▶ [Saved entries]
_ _ _

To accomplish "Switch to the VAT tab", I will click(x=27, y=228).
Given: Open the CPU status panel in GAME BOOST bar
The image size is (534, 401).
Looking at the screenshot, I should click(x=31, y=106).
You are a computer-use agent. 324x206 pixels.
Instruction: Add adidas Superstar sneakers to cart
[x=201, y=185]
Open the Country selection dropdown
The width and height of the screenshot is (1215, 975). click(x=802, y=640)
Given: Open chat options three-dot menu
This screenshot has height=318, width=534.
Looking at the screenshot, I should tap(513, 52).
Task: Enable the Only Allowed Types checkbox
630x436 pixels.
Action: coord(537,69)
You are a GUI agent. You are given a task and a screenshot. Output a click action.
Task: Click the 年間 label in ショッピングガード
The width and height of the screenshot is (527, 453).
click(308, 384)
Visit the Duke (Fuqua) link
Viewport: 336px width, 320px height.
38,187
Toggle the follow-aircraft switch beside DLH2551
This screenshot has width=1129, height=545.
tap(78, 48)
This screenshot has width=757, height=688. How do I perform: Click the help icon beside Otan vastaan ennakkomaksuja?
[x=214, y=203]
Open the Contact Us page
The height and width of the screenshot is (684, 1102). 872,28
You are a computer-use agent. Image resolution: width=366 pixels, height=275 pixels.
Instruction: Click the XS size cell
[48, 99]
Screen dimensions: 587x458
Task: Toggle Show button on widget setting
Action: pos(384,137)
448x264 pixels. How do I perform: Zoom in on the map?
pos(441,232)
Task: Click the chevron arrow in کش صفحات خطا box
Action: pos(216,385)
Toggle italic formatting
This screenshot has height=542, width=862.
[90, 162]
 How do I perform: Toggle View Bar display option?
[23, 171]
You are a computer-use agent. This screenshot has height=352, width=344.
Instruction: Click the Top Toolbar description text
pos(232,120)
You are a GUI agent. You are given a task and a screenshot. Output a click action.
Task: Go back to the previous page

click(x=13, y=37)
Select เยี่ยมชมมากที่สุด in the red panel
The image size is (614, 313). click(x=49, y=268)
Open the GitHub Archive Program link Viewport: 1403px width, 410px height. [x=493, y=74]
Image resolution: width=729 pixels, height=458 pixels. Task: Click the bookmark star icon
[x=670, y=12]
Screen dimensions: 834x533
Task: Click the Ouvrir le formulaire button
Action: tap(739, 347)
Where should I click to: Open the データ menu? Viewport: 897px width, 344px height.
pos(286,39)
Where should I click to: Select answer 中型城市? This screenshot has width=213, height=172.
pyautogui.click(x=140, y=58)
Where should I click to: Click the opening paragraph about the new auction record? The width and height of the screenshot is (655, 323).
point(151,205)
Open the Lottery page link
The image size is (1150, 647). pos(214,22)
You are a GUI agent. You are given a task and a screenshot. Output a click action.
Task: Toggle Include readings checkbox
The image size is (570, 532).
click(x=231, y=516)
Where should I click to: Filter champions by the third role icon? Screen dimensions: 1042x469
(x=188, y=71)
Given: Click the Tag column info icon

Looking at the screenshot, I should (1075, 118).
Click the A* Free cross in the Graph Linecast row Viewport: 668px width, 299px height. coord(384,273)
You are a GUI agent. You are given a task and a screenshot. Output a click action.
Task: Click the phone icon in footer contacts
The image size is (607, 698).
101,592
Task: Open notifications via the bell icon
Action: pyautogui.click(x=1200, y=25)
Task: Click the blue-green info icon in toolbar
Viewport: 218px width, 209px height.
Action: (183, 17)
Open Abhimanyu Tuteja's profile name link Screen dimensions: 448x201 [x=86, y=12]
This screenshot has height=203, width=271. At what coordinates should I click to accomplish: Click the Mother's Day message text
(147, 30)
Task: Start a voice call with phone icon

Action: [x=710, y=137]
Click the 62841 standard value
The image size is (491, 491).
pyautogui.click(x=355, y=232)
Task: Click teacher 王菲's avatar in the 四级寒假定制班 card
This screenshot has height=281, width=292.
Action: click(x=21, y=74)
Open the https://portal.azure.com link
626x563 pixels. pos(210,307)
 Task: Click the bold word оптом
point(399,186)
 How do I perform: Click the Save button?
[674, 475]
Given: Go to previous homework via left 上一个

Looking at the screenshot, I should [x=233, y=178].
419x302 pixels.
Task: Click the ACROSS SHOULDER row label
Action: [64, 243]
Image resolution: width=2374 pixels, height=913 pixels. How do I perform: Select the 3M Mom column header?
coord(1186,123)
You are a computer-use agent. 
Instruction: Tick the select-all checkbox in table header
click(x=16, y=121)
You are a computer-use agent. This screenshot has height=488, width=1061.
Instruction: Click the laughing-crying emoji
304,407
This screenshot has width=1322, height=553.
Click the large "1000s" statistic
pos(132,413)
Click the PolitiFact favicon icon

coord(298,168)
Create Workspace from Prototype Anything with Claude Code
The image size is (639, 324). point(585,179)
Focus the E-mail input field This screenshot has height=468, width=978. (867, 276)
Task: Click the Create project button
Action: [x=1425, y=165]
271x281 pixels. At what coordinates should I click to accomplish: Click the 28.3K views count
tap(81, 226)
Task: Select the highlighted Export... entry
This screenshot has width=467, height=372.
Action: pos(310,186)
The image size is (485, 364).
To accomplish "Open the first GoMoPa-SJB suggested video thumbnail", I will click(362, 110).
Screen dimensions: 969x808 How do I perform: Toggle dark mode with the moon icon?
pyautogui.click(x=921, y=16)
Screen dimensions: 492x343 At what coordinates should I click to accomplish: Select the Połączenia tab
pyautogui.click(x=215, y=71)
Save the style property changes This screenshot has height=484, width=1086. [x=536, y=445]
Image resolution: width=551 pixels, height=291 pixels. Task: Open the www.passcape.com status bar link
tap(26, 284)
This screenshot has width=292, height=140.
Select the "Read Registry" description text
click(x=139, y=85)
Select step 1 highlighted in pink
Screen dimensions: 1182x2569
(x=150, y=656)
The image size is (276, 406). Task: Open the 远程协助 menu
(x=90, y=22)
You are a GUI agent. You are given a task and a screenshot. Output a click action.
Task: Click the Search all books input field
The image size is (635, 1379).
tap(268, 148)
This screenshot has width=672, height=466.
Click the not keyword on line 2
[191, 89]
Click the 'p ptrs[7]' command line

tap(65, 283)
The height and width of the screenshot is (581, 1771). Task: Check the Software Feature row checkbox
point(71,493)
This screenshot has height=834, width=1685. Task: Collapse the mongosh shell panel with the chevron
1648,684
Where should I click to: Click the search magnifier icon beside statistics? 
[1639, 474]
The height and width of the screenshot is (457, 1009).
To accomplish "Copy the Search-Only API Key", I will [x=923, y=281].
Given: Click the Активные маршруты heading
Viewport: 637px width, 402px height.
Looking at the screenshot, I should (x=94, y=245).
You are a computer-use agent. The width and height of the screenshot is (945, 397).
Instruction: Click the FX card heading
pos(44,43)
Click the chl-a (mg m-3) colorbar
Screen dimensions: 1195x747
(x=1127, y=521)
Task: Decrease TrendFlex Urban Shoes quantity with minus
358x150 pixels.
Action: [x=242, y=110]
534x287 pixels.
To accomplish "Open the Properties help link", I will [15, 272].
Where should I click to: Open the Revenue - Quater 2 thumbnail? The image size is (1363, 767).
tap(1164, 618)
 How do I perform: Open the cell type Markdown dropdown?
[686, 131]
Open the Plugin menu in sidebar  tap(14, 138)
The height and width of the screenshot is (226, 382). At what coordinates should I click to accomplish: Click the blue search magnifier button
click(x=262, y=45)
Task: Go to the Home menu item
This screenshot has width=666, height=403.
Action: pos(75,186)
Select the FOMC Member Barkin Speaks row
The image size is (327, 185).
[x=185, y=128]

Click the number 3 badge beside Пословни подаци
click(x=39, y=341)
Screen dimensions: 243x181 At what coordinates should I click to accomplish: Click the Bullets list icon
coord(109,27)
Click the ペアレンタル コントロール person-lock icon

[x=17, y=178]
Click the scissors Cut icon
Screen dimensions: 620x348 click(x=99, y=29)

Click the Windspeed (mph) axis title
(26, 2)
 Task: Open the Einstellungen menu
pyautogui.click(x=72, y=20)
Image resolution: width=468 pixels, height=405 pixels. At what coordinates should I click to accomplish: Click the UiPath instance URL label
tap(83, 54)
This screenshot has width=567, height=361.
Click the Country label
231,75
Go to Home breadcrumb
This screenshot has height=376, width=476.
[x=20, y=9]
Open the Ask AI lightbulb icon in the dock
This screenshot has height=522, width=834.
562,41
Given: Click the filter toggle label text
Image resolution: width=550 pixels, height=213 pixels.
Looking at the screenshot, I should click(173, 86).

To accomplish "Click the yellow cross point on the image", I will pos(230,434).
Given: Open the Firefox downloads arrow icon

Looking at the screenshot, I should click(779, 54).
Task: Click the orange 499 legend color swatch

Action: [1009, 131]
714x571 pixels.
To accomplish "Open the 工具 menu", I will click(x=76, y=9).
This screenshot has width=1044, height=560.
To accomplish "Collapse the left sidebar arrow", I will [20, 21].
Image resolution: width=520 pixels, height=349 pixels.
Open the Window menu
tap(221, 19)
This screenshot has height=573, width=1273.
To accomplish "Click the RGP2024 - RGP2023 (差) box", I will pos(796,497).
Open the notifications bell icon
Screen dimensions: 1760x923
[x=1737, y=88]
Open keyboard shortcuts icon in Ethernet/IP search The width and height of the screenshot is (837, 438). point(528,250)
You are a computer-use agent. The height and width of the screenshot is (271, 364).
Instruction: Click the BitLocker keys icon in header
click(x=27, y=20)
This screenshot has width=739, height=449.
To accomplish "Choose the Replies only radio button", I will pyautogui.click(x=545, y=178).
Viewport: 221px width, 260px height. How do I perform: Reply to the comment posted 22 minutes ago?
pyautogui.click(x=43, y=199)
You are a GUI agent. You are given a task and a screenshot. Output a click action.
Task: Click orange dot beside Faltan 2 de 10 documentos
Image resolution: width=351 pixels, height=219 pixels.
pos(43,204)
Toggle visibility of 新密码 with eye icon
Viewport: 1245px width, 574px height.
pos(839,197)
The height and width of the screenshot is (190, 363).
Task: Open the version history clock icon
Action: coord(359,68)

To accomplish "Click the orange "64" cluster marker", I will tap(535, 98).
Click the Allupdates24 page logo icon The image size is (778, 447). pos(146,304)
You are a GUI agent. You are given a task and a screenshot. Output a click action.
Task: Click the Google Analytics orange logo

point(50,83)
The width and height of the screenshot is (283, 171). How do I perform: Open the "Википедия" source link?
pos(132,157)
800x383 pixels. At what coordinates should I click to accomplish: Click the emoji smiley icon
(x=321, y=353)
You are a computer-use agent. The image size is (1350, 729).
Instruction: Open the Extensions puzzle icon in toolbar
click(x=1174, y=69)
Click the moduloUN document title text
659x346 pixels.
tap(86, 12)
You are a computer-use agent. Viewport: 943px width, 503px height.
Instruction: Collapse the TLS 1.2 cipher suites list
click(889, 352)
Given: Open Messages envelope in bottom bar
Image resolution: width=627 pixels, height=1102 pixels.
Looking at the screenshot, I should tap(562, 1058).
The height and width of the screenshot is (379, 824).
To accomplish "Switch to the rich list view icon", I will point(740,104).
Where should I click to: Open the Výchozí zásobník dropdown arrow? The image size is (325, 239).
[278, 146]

_ _ _

For each line above that contains "highlighted", make a copy.

▶ [WRITTEN ANSWER]
Task: Select the highlighted Export... entry
Select step 1 highlighted in pink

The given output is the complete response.